# mutton dressed as lamb



## cobweb

*mutton dressed as lamb
*Is there a short French equivalent for this useful and descriptive phrase?


----------



## polaire

cobweb said:
			
		

> *mutton dressed as lamb
> *Is there a short French equivalent for this useful and descriptive phrase?


Meaning:  A person, usually a woman, hey, it's always a woman, it's a sexist phrase even if it is a good one , who dresses in a style that is inappropriate for her age.

A 55-year-old woman dressed in low-rise jeans with a visible thong and a midriff-baring t-shirt would be an example of "mutton dressed as lamb." (Very extreme example. )

Although if you've seen all the balding men I've seen who sport baseball caps at the age of 50 there should be a male equivalent for this phrase.


----------



## charlie2

I believe Cobweb wants a French equivalent, Polaire.


----------



## polaire

charlie2 said:
			
		

> I believe Cobweb wants a French equivalent, Polaire.
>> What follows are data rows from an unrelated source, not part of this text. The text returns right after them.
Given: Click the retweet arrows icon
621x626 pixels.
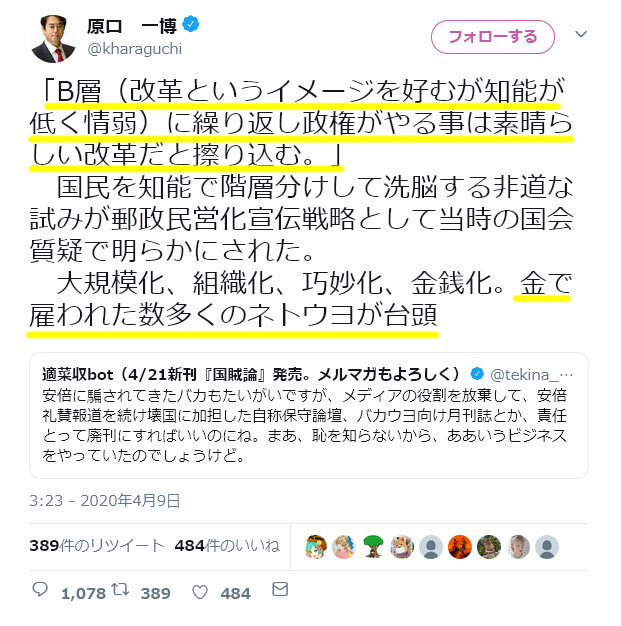Looking at the screenshot, I should click(x=120, y=589).
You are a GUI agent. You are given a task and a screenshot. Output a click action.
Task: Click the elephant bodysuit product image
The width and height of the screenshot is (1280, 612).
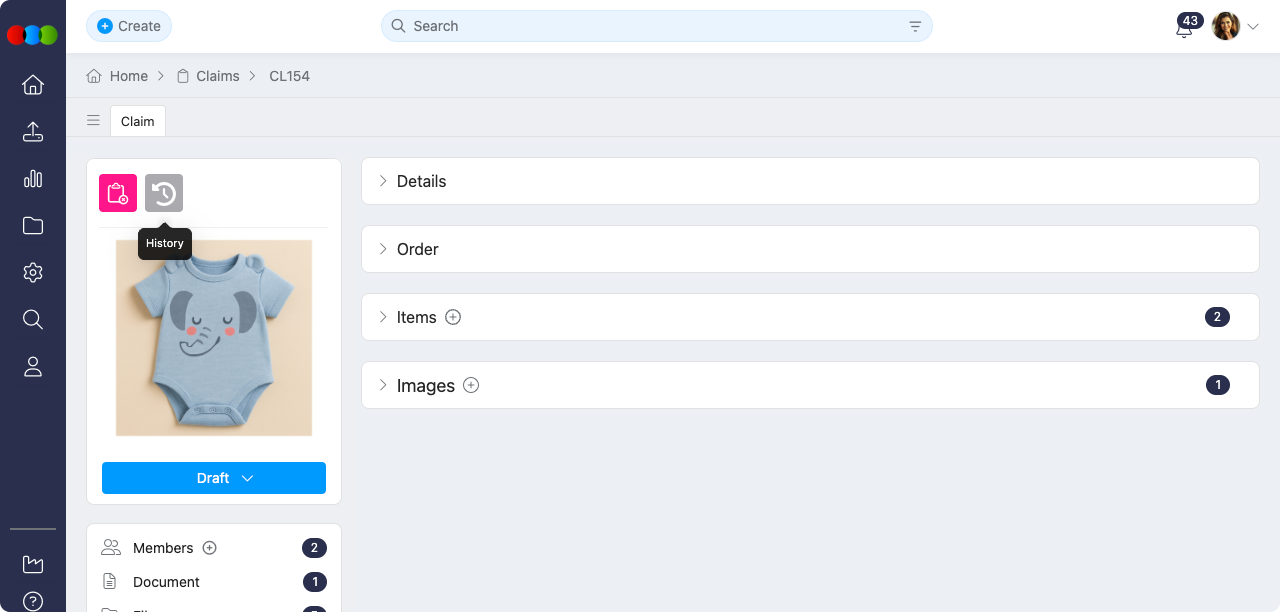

 I understood that.  I thought some people might not know what the expression meant.


----------



## la grive solitaire

Hi cobweb,

_Du mouton déguisé en agneau? _* *I'm not sure there is one... but let's see what others have to say.


----------



## suffert

Thanks Polaire for this useful explanation. I can't find an equivalent in French though!
Maybe "une victime du jeunisme" ? but it would be broader (and it is not a set phrase)


----------



## polaire

la grive solitaire said:
			
		

> Hi cobweb,
> 
> _Du mouton déguisé en agneau? _* *I'm not sure there is one... but let's see what others have to say.



L'avis d'une anglaise.  C'est vrai?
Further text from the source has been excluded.